Ce roman m’a laissé un sentiment ambivalent. Je l’ai lu d’une traite et l’ai trouvé très intéressant. L’Islande est un pays au système différent du nôtre et c’était vraiment passionnant de suivre Ursula dans les coulisses du pouvoir. Cette femme d’action doit faire face aux préjugés. Si les Islandais ont une longueur d’avance sur nous, les propos sexistes restent de mise dans ce doux monde qu’est la politique! L’autrice nous fait voir l’envers du décor: les réunions, les préparations d’interviews, la gestion des crises.

J’ai également aimé que le roman se déroule en Islande. J’ai tout de suite adhéré à l’ambiance si particulière de ce pays. Le climat plutôt rude dans ces pages, la proximité qui existe entre le peuple et les hommes politiques, les coutumes. C’était vraiment dépaysant pour le coup.
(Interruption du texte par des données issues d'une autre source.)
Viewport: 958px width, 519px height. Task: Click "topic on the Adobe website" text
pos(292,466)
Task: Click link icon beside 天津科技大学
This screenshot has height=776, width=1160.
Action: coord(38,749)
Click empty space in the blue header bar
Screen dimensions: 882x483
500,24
Cependant, une chose m’a gênée. On nous présente ce roman comme un polar. Je m’attendais à une certaine tension, à une enquête. Or l’intrigue principale tourne autour de mails insultants que reçoit Ursula et d’un SDF qui serait lié à son passé. Pas de quoi fouetter un chat pour moi. Trahison est davantage un roman noir qu’un polar ou thriller. Il porte d’ailleurs bien son nom car les trahisons personnelles comme professionnelles y seront multiples.
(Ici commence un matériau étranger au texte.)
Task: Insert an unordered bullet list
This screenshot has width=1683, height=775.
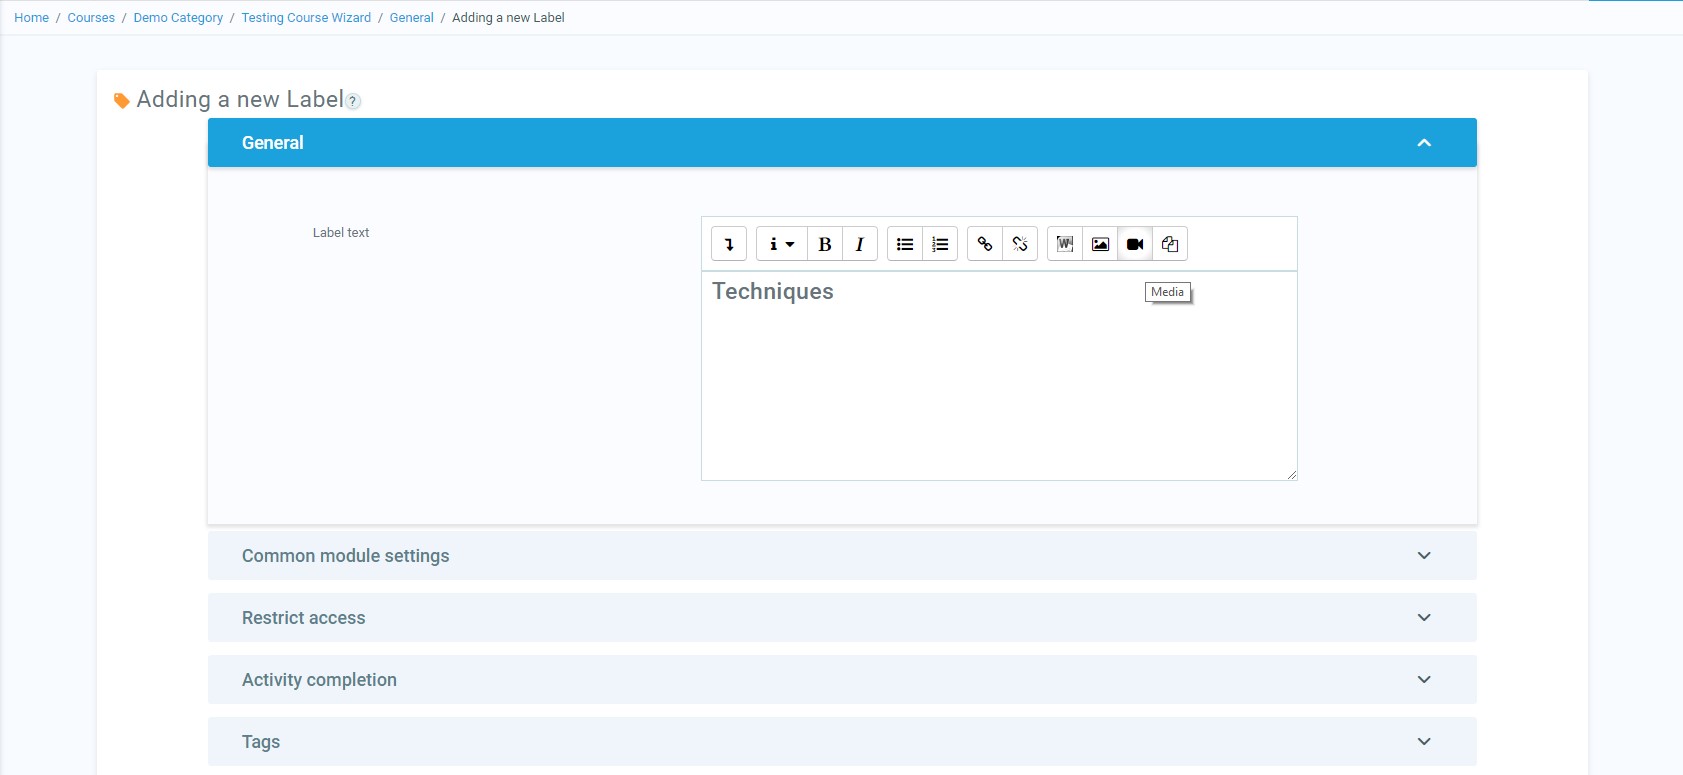Action: pyautogui.click(x=905, y=244)
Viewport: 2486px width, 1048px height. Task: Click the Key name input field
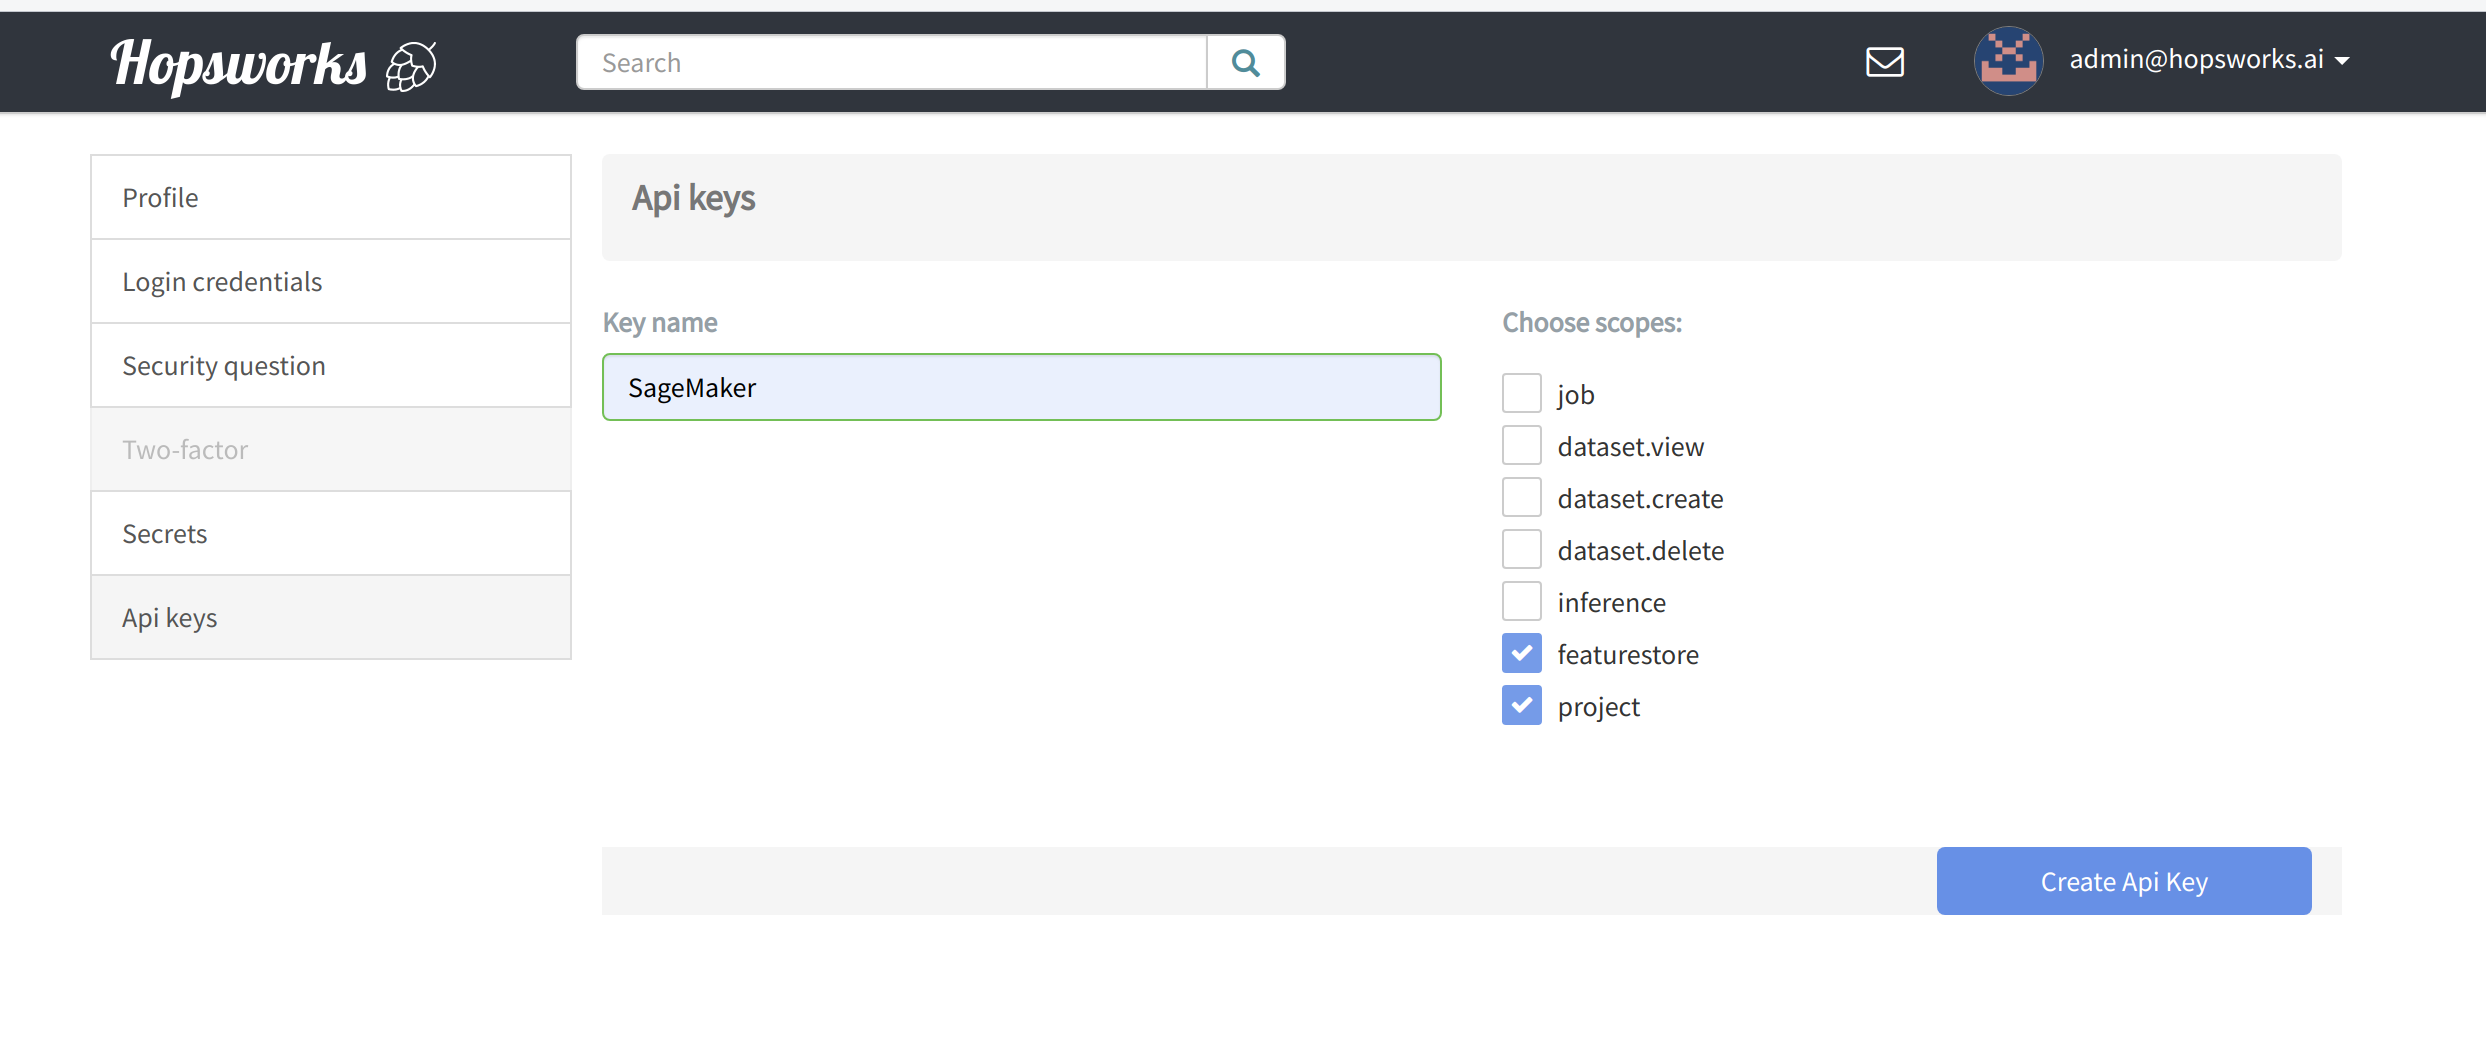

Trahison est un roman noir politique bien mené.

Chinatown Beat de Henry Chang

Chinatown Beat de Henry Chang,

Publié aux éditions Points,

2021, 292 pages.

Jack Yu est muté à Chinatown, quartier où il a grandi. Dans un secteur à 99% chinois, 99% des flics sont blancs. Jack Yu est donc le « chinois de service », le seul capable de comprendre les mentalités des habitants, dans un secteur où, par principe, on n’aime pas les flics. Lorsqu’une fillette de dix ans est violée dans une cage d’escalier, on préfère faire appel à la communauté, pas aux diables blancs. Oncle Quatre, figure de la communauté chinoise et patron des Hip Chings, un gang d’origine hong-kongaise, est descendu froidement.
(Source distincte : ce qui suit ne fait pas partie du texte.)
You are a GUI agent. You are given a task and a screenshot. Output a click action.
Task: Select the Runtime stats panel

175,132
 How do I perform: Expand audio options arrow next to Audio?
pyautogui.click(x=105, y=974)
Chinatown Beat est un polar qui se déroule à New-York dans le quartier éponyme. On y suit Jack Yu, seul policier d’origine chinoise, dans son commissariat. La communauté chinoise fait plutôt appel à lui lorsqu’un crime est commis dans le quartier. C’est le cas lorsque Oncle Quatre, un baron de la drogue est abattu froidement…

Ce roman m’avait l’air prometteur. Un flic chinois comme on en voit peu, une ambiance délétère où les gangs ont tout pouvoir. Il ne m’en fallait pas plus. Hélas! J’ai été extrêmement déçue. On nous amène d’abord sur la piste d’un violeur de fillettes qui opère en plein jour. La piste à peine ouverte ne sera jamais suivie. L’auteur y reviendra en toute fin de roman pour nous dire que l’auteur des faits a été arrêté sans qu’on sache comment!

L’intrigue met ensuite beaucoup de temps à arriver. Chinatown Beat est davantage un roman sur la communauté chinoise de New-York qu’une enquête à proprement parler. Celle-ci arrive bien tard et n’a pas vraiment retenu mon intérêt. Le dynamisme du début perd vite son souffle. L’auteur dresse surtout un portrait du quartier de Chinatown, tenu par les gangs chinois, plutôt qu’autre chose. Je m’y suis presque ennuyée.

On en retiendra surtout une étude détaillée d’une communauté qui a ses propres lois et qui préfère régler ses problèmes elle-même plutôt que compter sur la justice. C’est une grosse déception pour ma part.

Chinatown Beat n’aura pas su m’emporter. L’intrigue très maigre au profit de la description d’un quartier ne m’a pas convaincue.